### Your assignment:
Check every line below for the string "agent". Copy the ones that have it.
[Available records — start]
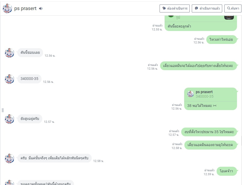Screen dimensions: 242x185
Task: Select the ดำเนินการแล้ว status button
Action: click(207, 8)
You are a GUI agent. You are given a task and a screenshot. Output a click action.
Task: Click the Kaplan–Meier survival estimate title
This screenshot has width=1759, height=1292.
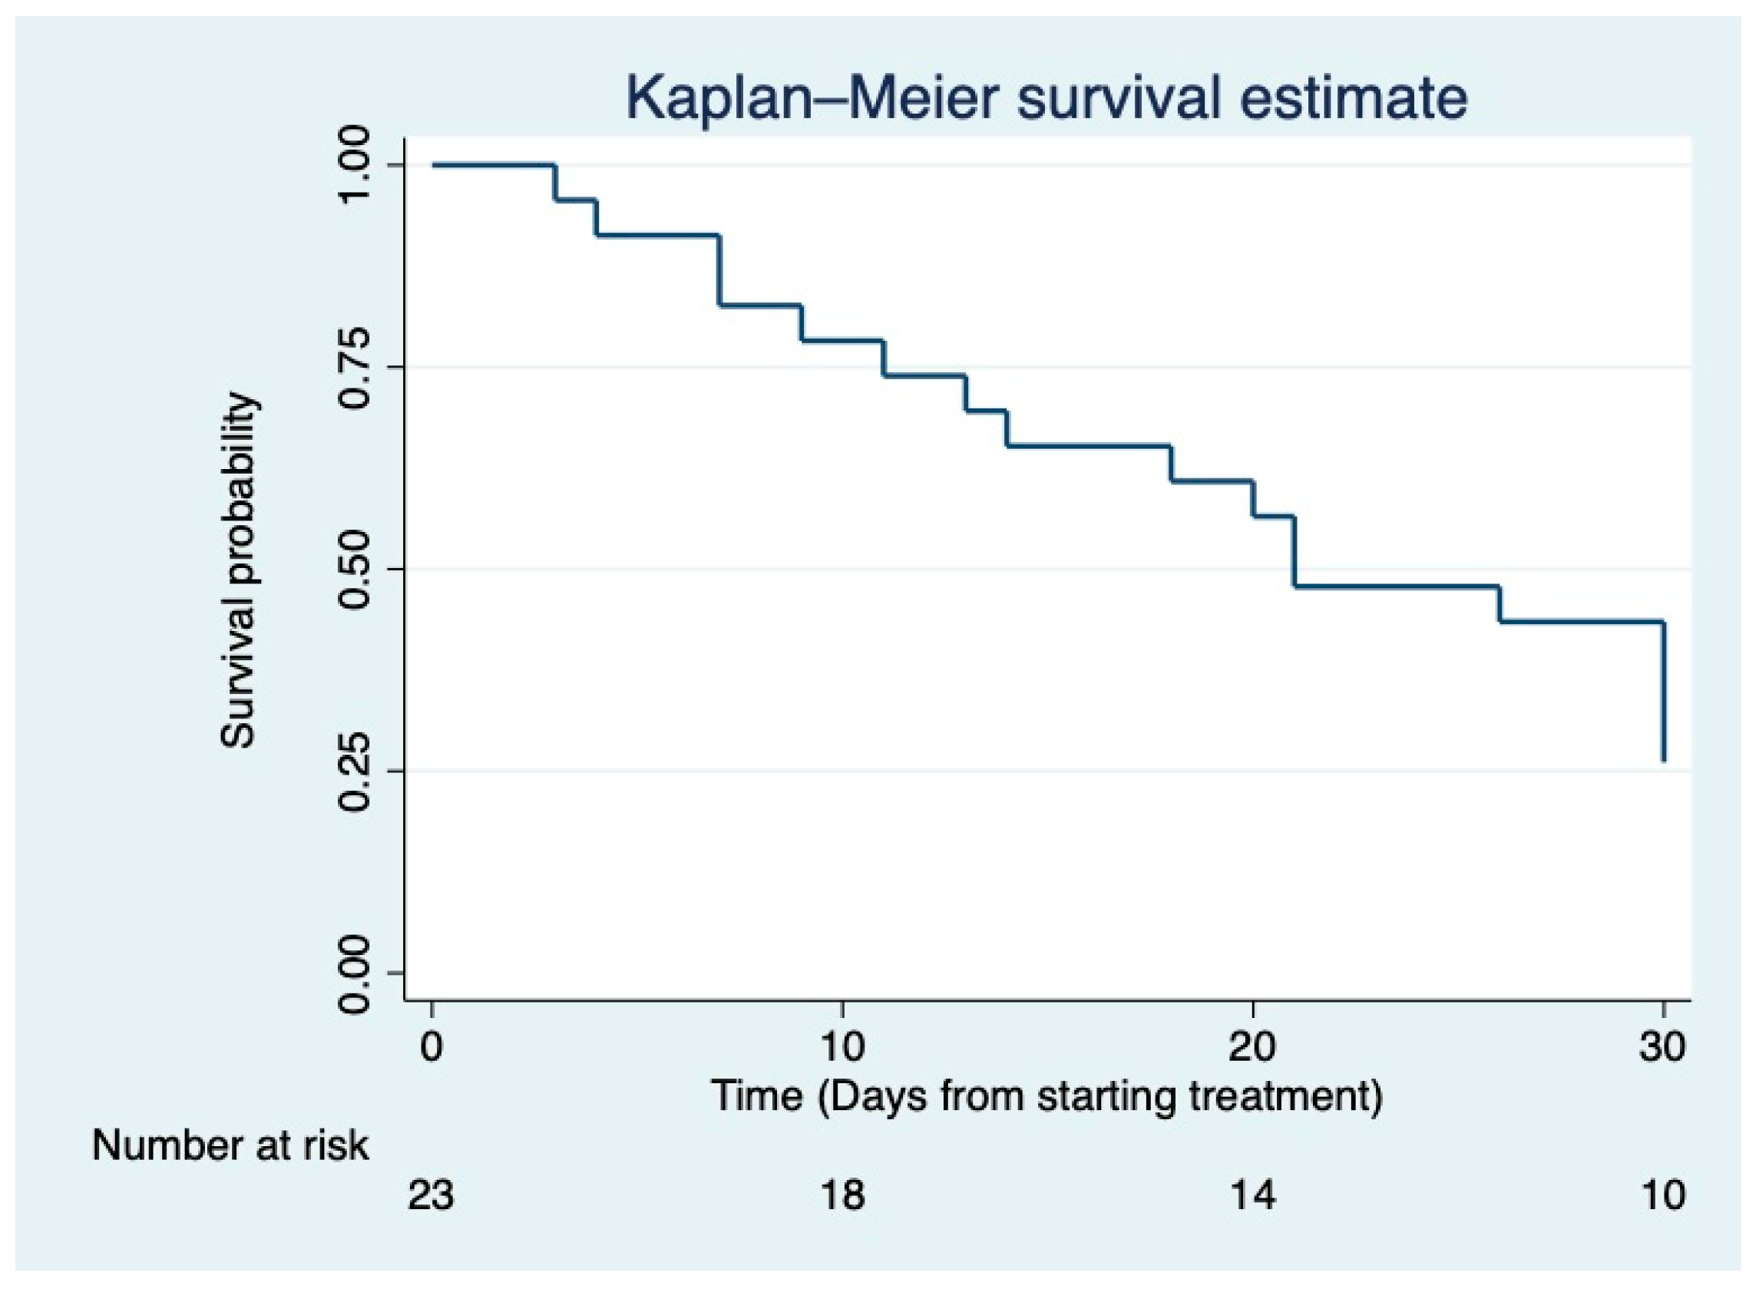(x=1046, y=99)
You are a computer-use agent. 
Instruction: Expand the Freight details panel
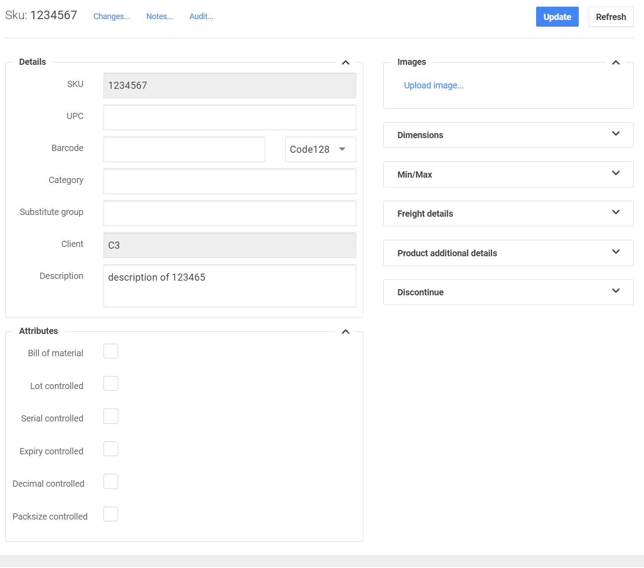[x=616, y=212]
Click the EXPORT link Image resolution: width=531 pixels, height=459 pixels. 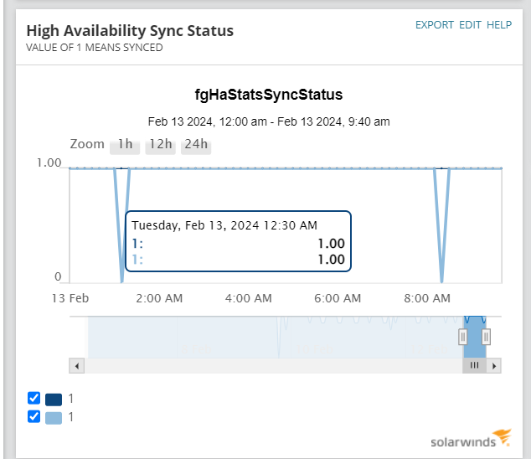(x=435, y=25)
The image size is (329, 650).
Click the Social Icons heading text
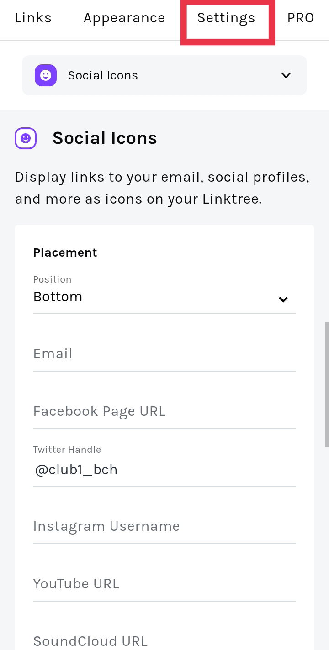(105, 138)
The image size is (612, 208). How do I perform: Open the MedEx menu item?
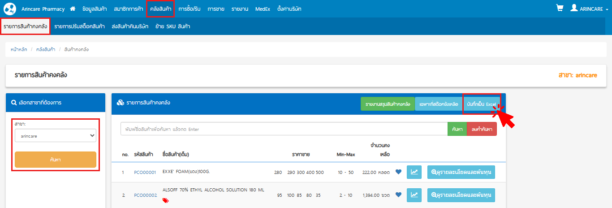[262, 9]
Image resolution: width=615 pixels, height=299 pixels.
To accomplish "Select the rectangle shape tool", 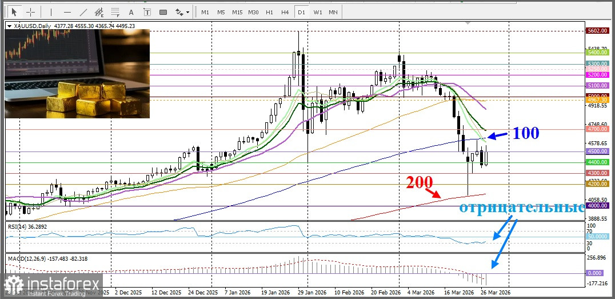I will click(x=163, y=12).
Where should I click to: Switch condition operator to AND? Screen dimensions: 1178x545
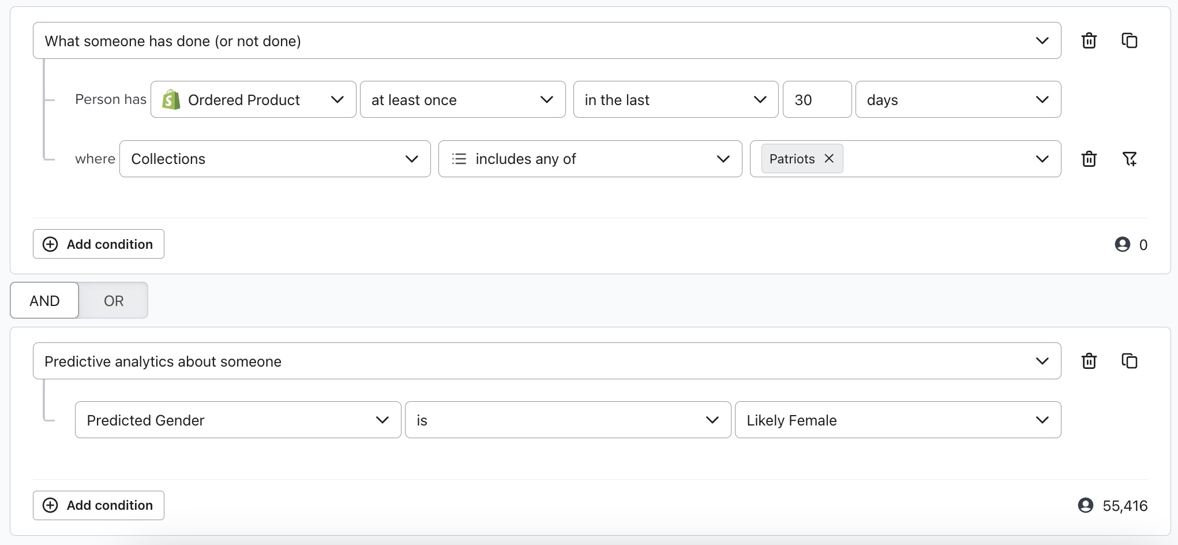(44, 301)
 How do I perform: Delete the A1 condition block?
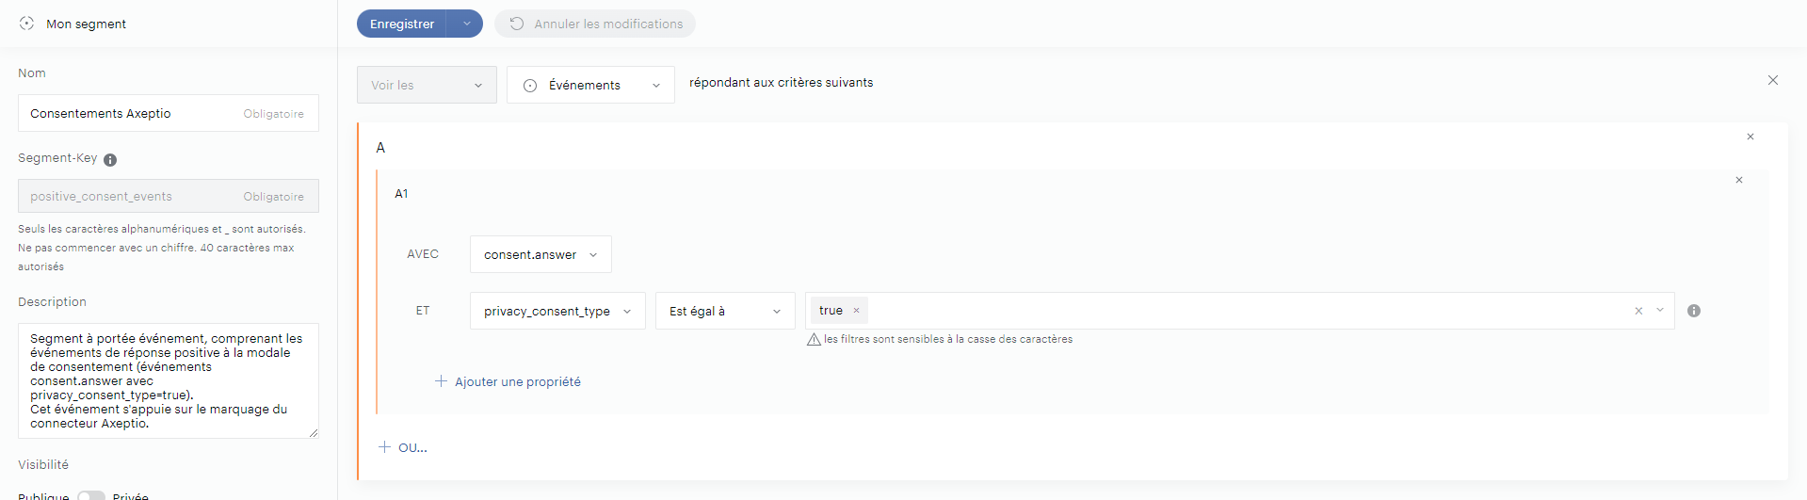1738,180
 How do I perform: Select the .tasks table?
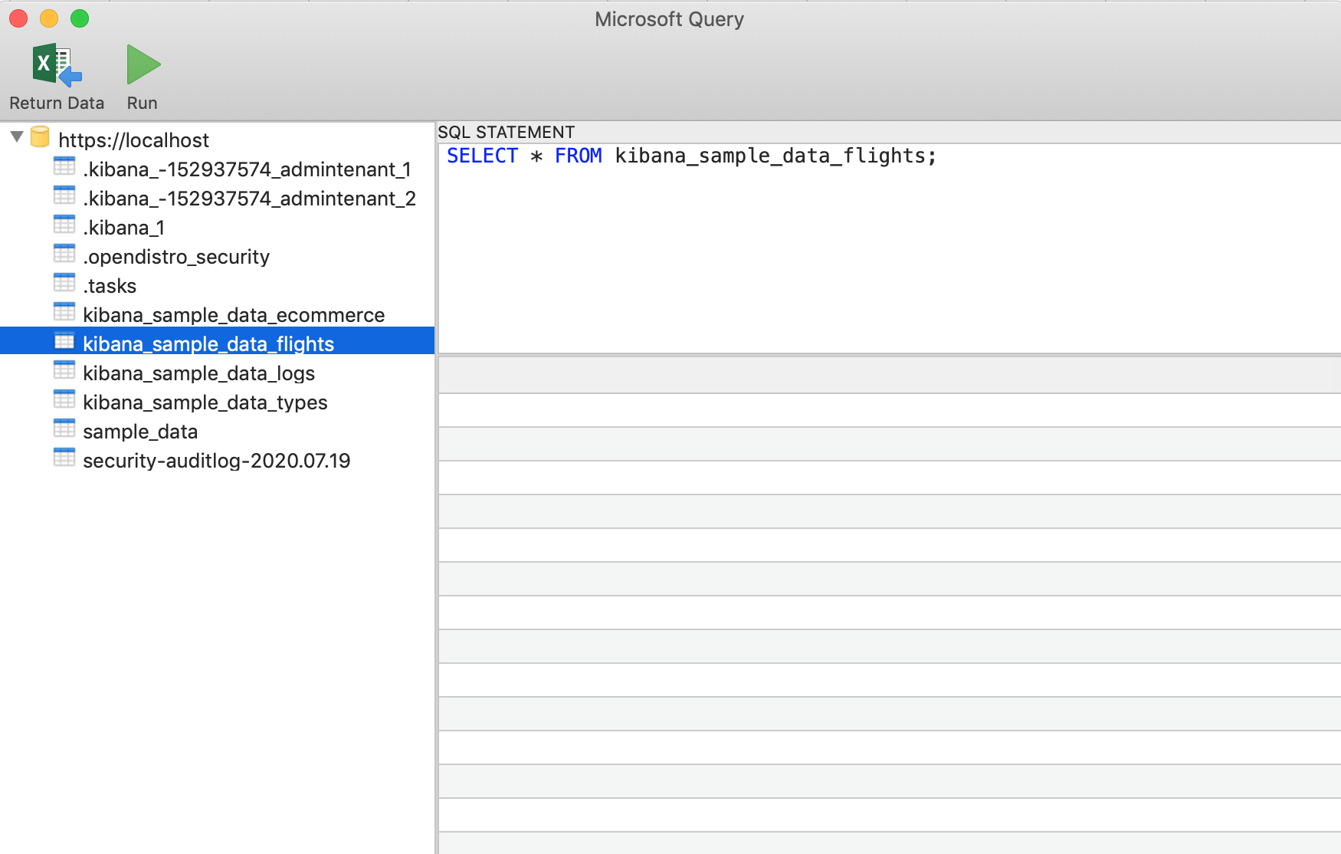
[Available records — finish]
### Task answer:
You are a GUI agent. You are given a task and a screenshot. Output a click action.
You are a computer-use agent. 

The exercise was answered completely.